● **Written request 1**: According to the article on Karen McDougal and the "catch and kill" scheme, why was the interview she had been discussing with ABC News canceled? Answer in one to three sentences.
● **Written request 2**: In the Karen McDougal article, rewrite the passage from "Karen McDougal (Photo" up to and including "conference on Tuesday.", replacing "press conference" with "news briefing".
● **Written request 3**: In the Karen McDougal article, how did McDougal's diary label sex with Donald Trump?

● **Extract**:
* Begin *

Karen McDougal (Photo by Dimitrios Kambouris/Getty Images for Playboy)

The scheme to “Catch and Kill” – to kill a news story – that led to the historic indictment of a president didn’t start with Stormy Daniels, according to New York District Attorney Alvin Bragg.

“As part of this scheme, Donald Trump and others made three payments to people who claimed to have negative information about Mr. Trump,” Bragg said at a press conference on Tuesday.

The first payoff was to keep former Playboy model Karen McDougal whom Bragg called “Woman #1”, from revealing in a televised interview what she claimed was a 9-month affair with the married President. Brian Ross, then Chief Investigative Correspondent for ABC News and myself, were the reporters Trump wanted to silence, to “catch and kill” our story.

It wasn’t until 2020 that McDougal finally broke her silence, speaking with Ross now at the Abrams Media Law&Crime Network, about the “catch and kill” operation.

Brian Ross: As you recall, prior to signing the deal, you were talking with me and with Rhonda Schwartz about doing an interview when we worked at ABC News then. And then that got canceled.

Karen McDougal: The deal was canceled because we had signed a deal with AMI in order for me to work and never talk about it again. We never talk about the relationship again.

In October 2016, just days before she was set to be interviewed by Ross at ABC, about what she claimed was a 9-month affair that began shortly after his son Baron was born, McDougal canceled “due to family issues”. It was just weeks before the Presidential election.

Brian Ross: So Karen, looking back on this four-year saga, do you wish perhaps you had done the interview with us and called it done?

Karen McDougal: I do, actually. It was a whole big ordeal. I just wish I had come clean in the beginning. Let it out and kind of relaxed after that, because it was kind of a nightmare for a while. In every sense of the word and from A to Z, it was a flat out nightmare.

Karen McDougal: Brian, it was very scary. I actually went into hiding for a while. Even though it’s hiding, I had strange people follow me around knocking at my door.

We had spent months corroborating McDougal’s story, speaking to her friends and her then attorney Keith Davidson, who provided us with McDougal’s detailed and contemporaneous diary – sex with Donald Trump was labeled “DT.” Davidson then went on to represent Stormy Daniels in a similar negotiation, also part of the indictment.

But perhaps the most intriguing detail were photographs of gifts Trump gave her that McDougal shared with us. McDougal, a religious woman, described them as “cheap religious artifacts”. Trump told her they came from a Beverly Hills home he intended to buy for their trysts.

* End *

● **Provided data**:
* Begin *

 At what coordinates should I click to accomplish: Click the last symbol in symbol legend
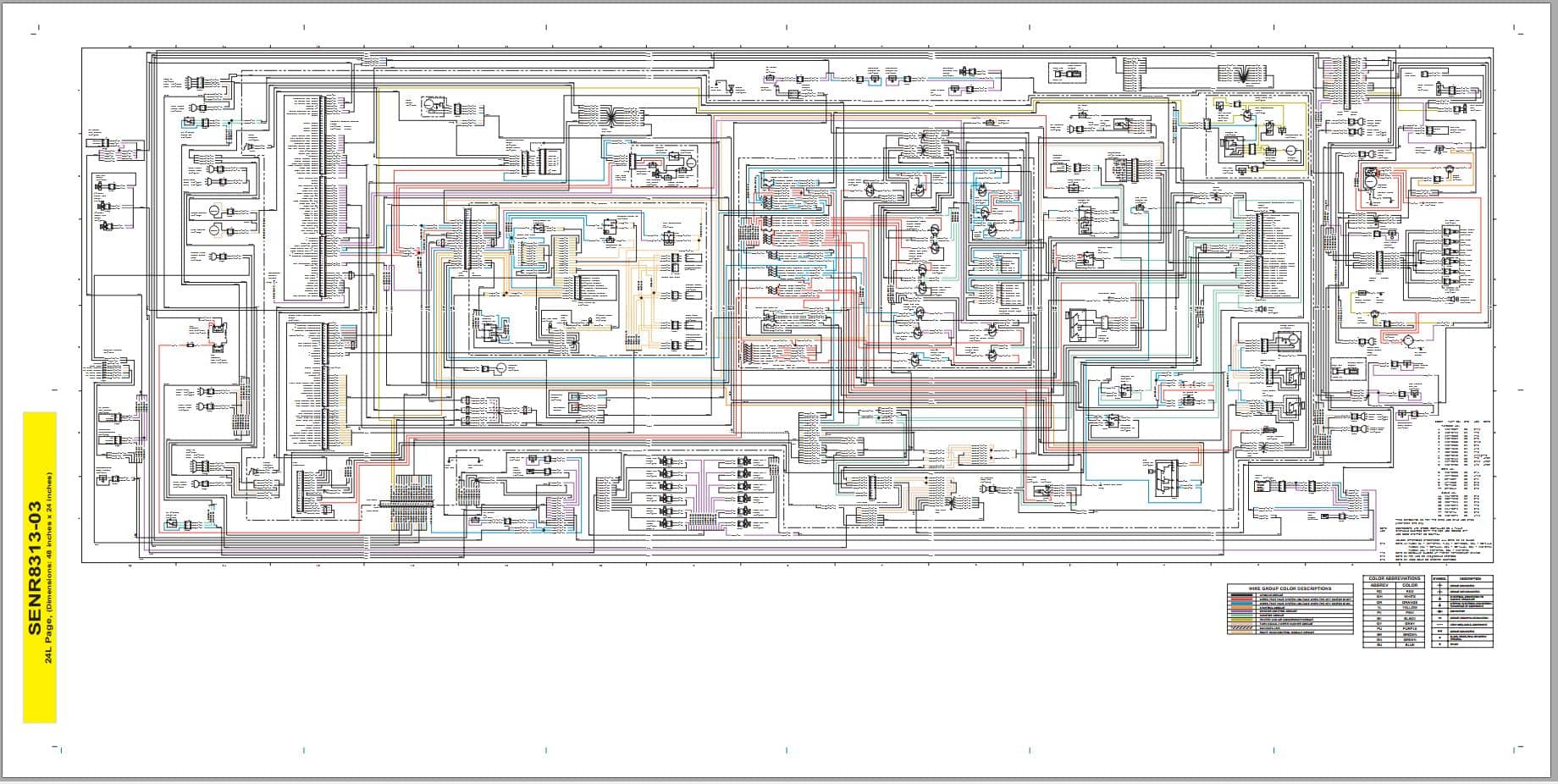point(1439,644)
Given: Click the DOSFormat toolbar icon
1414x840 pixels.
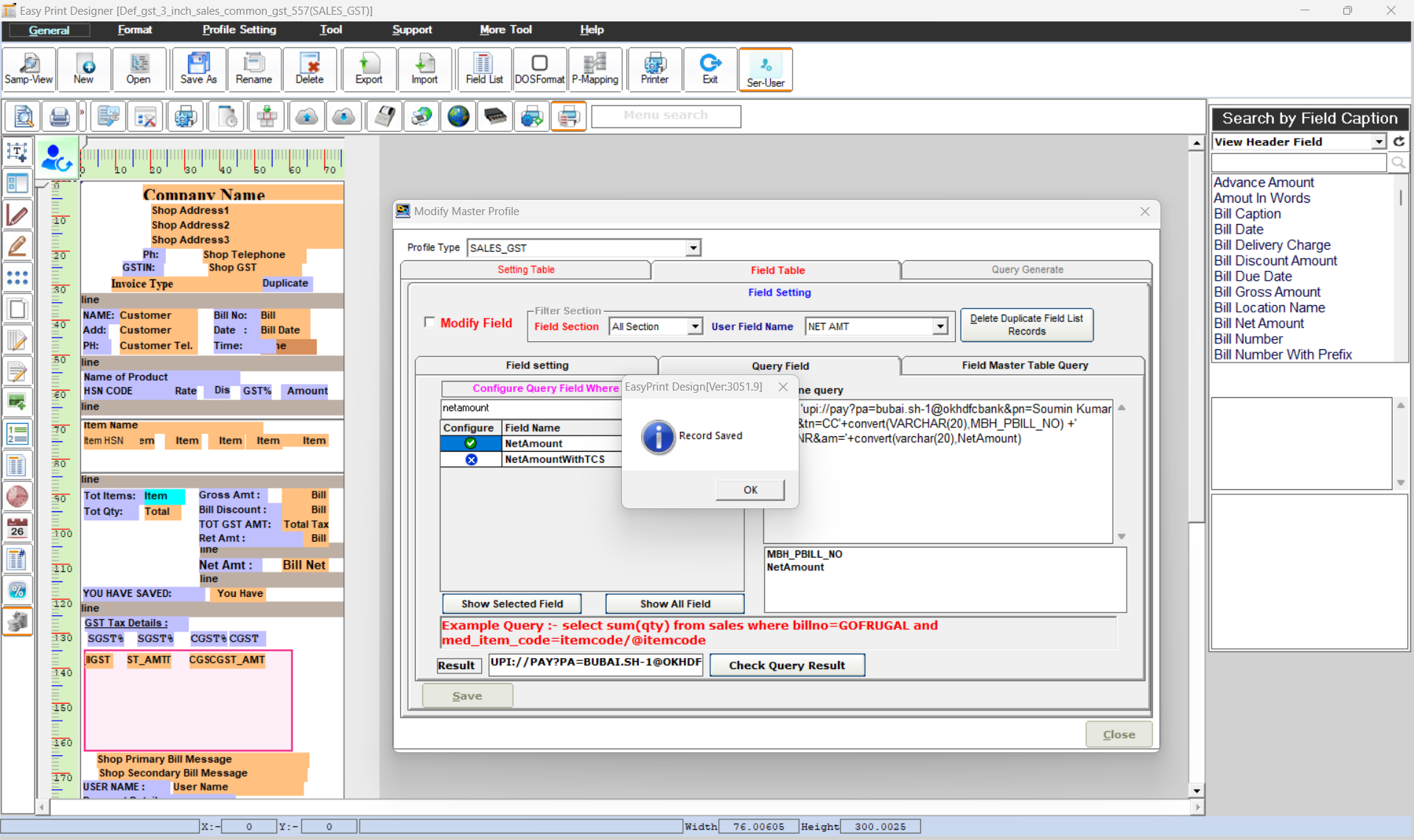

* End *

● **Full answer 1**: McDougal says it was canceled because she had signed a deal with AMI that let her work and required her never to talk about the relationship again.

● **Full answer 2**:
Karen McDougal (Photo by Dimitrios Kambouris/Getty Images for Playboy)

The scheme to “Catch and Kill” – to kill a news story – that led to the historic indictment of a president didn’t start with Stormy Daniels, according to New York District Attorney Alvin Bragg.

“As part of this scheme, Donald Trump and others made three payments to people who claimed to have negative information about Mr. Trump,” Bragg said at a news briefing on Tuesday.

● **Full answer 3**: It was labeled "DT."